[REQUIRED TASK]
Write out the part of the records below exactly, from the line containing "coordinates (968, 384)." through the line containing "(925, 883).", including both of those lines.

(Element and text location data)
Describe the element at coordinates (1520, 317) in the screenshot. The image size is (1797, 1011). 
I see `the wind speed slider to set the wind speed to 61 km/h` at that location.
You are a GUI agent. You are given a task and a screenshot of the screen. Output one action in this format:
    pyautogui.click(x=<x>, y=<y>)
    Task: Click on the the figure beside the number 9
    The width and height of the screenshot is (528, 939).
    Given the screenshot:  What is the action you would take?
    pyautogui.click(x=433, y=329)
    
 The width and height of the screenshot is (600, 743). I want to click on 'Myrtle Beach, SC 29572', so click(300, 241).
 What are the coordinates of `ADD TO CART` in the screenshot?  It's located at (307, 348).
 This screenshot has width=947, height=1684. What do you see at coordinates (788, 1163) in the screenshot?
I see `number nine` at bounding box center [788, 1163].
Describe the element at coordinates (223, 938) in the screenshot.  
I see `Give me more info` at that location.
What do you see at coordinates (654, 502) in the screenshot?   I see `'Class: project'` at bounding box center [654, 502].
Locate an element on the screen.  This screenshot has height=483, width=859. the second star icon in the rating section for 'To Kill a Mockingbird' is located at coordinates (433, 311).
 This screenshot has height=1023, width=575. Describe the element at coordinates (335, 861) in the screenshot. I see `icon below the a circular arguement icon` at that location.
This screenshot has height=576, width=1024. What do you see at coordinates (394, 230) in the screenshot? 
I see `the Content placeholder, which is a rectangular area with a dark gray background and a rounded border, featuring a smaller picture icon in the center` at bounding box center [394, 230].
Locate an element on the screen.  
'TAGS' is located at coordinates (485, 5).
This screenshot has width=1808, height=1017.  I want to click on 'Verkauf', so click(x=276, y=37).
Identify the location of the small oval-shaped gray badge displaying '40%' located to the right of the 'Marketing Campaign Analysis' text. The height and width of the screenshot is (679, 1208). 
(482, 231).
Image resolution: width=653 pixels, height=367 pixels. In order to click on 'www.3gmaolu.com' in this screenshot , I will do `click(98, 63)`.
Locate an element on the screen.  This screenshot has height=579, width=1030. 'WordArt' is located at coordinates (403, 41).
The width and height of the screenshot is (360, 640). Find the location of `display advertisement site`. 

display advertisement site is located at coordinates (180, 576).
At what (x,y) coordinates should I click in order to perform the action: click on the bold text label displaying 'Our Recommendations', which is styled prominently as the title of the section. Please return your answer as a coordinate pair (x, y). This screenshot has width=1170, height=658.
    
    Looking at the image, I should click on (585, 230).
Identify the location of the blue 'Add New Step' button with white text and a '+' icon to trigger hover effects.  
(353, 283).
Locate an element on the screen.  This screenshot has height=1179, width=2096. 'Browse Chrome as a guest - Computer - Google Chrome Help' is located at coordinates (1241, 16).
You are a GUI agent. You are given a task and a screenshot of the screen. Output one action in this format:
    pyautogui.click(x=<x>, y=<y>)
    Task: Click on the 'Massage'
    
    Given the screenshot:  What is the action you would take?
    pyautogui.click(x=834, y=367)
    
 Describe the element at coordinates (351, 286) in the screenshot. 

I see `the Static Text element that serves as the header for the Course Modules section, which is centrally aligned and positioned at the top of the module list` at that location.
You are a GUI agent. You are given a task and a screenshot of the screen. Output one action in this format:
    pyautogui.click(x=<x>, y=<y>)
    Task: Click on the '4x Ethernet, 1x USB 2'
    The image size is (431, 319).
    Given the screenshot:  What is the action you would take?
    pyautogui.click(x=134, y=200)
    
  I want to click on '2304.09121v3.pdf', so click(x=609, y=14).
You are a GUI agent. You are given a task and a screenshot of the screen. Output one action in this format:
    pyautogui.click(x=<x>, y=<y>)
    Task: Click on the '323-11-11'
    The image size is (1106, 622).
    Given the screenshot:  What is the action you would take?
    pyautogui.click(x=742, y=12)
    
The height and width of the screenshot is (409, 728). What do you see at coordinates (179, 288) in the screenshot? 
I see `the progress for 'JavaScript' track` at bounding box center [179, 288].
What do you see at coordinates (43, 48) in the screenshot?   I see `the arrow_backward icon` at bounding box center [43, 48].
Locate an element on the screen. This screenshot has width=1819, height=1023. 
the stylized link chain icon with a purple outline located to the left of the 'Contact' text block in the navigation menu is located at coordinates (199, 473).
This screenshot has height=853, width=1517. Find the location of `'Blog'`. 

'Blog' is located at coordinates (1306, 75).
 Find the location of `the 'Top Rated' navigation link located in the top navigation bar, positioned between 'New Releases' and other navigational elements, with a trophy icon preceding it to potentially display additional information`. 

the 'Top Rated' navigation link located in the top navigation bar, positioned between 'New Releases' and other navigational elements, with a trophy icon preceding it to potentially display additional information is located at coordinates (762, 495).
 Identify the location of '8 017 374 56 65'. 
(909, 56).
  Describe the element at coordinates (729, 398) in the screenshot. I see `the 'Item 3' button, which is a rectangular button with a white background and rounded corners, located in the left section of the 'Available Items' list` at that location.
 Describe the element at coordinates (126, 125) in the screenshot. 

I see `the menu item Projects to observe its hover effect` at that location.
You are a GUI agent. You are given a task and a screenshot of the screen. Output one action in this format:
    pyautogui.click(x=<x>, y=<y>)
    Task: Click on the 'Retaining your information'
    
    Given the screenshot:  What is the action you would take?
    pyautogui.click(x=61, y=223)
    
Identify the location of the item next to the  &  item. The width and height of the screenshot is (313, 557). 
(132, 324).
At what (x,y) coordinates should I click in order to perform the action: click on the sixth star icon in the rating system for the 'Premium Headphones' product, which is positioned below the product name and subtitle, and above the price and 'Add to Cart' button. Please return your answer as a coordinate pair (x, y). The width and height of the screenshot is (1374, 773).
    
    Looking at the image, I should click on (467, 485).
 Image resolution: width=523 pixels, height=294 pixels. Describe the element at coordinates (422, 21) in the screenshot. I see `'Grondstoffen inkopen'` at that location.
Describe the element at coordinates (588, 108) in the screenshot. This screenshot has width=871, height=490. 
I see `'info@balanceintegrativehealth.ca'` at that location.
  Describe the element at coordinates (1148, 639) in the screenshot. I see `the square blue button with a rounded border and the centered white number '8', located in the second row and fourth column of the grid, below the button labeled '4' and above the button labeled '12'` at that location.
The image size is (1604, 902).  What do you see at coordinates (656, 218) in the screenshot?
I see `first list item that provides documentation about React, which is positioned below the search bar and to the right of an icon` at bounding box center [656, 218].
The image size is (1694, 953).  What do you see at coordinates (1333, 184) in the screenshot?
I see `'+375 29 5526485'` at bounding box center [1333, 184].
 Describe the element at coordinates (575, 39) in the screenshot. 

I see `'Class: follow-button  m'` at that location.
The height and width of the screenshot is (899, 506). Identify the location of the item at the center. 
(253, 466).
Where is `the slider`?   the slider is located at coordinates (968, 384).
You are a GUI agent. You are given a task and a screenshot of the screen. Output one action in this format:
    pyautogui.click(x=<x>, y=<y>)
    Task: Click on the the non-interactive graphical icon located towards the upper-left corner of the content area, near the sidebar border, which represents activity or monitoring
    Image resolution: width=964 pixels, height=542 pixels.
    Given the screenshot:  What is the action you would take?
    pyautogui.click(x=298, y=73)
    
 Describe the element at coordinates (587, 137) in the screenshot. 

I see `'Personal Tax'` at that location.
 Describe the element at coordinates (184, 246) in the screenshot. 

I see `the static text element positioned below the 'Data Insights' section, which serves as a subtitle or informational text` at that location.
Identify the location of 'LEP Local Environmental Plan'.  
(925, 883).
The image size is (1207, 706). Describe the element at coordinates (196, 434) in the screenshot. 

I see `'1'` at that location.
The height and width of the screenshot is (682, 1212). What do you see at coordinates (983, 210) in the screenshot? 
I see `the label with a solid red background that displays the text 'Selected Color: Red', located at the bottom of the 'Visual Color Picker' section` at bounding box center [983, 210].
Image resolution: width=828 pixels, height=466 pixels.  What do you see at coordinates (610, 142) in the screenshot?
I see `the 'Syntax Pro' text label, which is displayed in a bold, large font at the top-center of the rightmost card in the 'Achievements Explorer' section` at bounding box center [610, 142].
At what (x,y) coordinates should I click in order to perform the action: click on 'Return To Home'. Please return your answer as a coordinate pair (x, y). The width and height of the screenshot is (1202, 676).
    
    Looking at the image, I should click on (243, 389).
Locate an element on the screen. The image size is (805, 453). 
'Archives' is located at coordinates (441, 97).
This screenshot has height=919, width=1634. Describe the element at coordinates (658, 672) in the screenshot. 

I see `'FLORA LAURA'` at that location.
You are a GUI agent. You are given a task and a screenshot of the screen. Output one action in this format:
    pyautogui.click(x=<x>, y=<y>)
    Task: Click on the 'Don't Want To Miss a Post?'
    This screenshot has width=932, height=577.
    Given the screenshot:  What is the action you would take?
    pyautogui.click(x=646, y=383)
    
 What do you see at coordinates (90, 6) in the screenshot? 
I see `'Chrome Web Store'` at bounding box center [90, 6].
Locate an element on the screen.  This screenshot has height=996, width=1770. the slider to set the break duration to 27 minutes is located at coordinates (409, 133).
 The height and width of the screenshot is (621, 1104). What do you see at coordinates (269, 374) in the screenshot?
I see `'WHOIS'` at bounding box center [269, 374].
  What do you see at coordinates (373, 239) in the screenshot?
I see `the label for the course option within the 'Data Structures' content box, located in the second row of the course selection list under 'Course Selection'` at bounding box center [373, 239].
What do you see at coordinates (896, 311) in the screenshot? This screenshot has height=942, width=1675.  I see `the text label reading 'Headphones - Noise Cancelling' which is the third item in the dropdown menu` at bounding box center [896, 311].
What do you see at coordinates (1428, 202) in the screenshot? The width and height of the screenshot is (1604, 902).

[TASK SOLUTION]
Where is `the slider`?   the slider is located at coordinates (968, 384).
You are a GUI agent. You are given a task and a screenshot of the screen. Output one action in this format:
    pyautogui.click(x=<x>, y=<y>)
    Task: Click on the the non-interactive graphical icon located towards the upper-left corner of the content area, near the sidebar border, which represents activity or monitoring
    Image resolution: width=964 pixels, height=542 pixels.
    Given the screenshot:  What is the action you would take?
    pyautogui.click(x=298, y=73)
    
 Describe the element at coordinates (587, 137) in the screenshot. 

I see `'Personal Tax'` at that location.
 Describe the element at coordinates (184, 246) in the screenshot. 

I see `the static text element positioned below the 'Data Insights' section, which serves as a subtitle or informational text` at that location.
Identify the location of 'LEP Local Environmental Plan'.  
(925, 883).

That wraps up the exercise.